• Source records:
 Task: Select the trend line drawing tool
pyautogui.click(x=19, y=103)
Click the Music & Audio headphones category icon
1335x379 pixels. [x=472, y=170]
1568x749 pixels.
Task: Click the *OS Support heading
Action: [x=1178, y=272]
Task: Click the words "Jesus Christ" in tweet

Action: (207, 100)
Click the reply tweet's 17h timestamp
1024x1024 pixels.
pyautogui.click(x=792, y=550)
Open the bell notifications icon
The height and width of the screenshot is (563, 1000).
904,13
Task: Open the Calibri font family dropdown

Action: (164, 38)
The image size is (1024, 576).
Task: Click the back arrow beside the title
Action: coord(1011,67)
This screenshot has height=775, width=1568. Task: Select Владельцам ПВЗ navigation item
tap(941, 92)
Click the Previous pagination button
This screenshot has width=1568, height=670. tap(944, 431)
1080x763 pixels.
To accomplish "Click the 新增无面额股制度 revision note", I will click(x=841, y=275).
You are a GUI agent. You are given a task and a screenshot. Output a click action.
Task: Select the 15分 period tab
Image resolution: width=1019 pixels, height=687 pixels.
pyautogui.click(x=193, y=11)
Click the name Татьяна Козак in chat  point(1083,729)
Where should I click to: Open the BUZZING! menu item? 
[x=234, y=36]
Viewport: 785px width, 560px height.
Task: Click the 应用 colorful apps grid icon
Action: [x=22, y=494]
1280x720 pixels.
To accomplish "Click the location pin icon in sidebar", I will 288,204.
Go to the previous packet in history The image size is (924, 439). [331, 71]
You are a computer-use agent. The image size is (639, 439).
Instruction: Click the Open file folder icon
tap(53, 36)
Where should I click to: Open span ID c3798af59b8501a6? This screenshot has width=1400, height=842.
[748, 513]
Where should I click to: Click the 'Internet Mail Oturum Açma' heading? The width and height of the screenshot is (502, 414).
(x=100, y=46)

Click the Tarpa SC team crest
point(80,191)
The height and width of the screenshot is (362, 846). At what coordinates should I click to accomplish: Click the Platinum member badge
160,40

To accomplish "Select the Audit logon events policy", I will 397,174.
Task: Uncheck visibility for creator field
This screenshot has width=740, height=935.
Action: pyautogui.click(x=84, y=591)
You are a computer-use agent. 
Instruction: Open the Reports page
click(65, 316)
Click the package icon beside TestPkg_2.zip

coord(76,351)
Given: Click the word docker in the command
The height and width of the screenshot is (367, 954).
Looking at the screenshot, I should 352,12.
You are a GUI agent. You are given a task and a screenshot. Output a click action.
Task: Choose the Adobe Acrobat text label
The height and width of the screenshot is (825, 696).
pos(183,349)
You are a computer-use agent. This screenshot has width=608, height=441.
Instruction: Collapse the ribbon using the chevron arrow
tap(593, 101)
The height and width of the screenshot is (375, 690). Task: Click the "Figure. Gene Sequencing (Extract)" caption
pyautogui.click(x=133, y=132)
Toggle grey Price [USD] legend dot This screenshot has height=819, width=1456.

• Exercise goal:
Return every entry above with nothing altered.

• Task solution:
 Task: Select the trend line drawing tool
pyautogui.click(x=19, y=103)
Click the Music & Audio headphones category icon
1335x379 pixels. [x=472, y=170]
1568x749 pixels.
Task: Click the *OS Support heading
Action: [x=1178, y=272]
Task: Click the words "Jesus Christ" in tweet

Action: (207, 100)
Click the reply tweet's 17h timestamp
1024x1024 pixels.
pyautogui.click(x=792, y=550)
Open the bell notifications icon
The height and width of the screenshot is (563, 1000).
904,13
Task: Open the Calibri font family dropdown

Action: (164, 38)
The image size is (1024, 576).
Task: Click the back arrow beside the title
Action: coord(1011,67)
This screenshot has height=775, width=1568. Task: Select Владельцам ПВЗ navigation item
tap(941, 92)
Click the Previous pagination button
This screenshot has width=1568, height=670. tap(944, 431)
1080x763 pixels.
To accomplish "Click the 新增无面额股制度 revision note", I will click(x=841, y=275).
You are a GUI agent. You are given a task and a screenshot. Output a click action.
Task: Select the 15分 period tab
Image resolution: width=1019 pixels, height=687 pixels.
pyautogui.click(x=193, y=11)
Click the name Татьяна Козак in chat  point(1083,729)
Where should I click to: Open the BUZZING! menu item? 
[x=234, y=36]
Viewport: 785px width, 560px height.
Task: Click the 应用 colorful apps grid icon
Action: [x=22, y=494]
1280x720 pixels.
To accomplish "Click the location pin icon in sidebar", I will 288,204.
Go to the previous packet in history The image size is (924, 439). [331, 71]
You are a computer-use agent. The image size is (639, 439).
Instruction: Click the Open file folder icon
tap(53, 36)
Where should I click to: Open span ID c3798af59b8501a6? This screenshot has width=1400, height=842.
[748, 513]
Where should I click to: Click the 'Internet Mail Oturum Açma' heading? The width and height of the screenshot is (502, 414).
(x=100, y=46)

Click the Tarpa SC team crest
point(80,191)
The height and width of the screenshot is (362, 846). At what coordinates should I click to accomplish: Click the Platinum member badge
160,40

To accomplish "Select the Audit logon events policy", I will 397,174.
Task: Uncheck visibility for creator field
This screenshot has width=740, height=935.
Action: pyautogui.click(x=84, y=591)
You are a computer-use agent. 
Instruction: Open the Reports page
click(65, 316)
Click the package icon beside TestPkg_2.zip

coord(76,351)
Given: Click the word docker in the command
The height and width of the screenshot is (367, 954).
Looking at the screenshot, I should 352,12.
You are a GUI agent. You are given a task and a screenshot. Output a click action.
Task: Choose the Adobe Acrobat text label
The height and width of the screenshot is (825, 696).
pos(183,349)
You are a computer-use agent. This screenshot has width=608, height=441.
Instruction: Collapse the ribbon using the chevron arrow
tap(593, 101)
The height and width of the screenshot is (375, 690). Task: Click the "Figure. Gene Sequencing (Extract)" caption
pyautogui.click(x=133, y=132)
Toggle grey Price [USD] legend dot This screenshot has height=819, width=1456.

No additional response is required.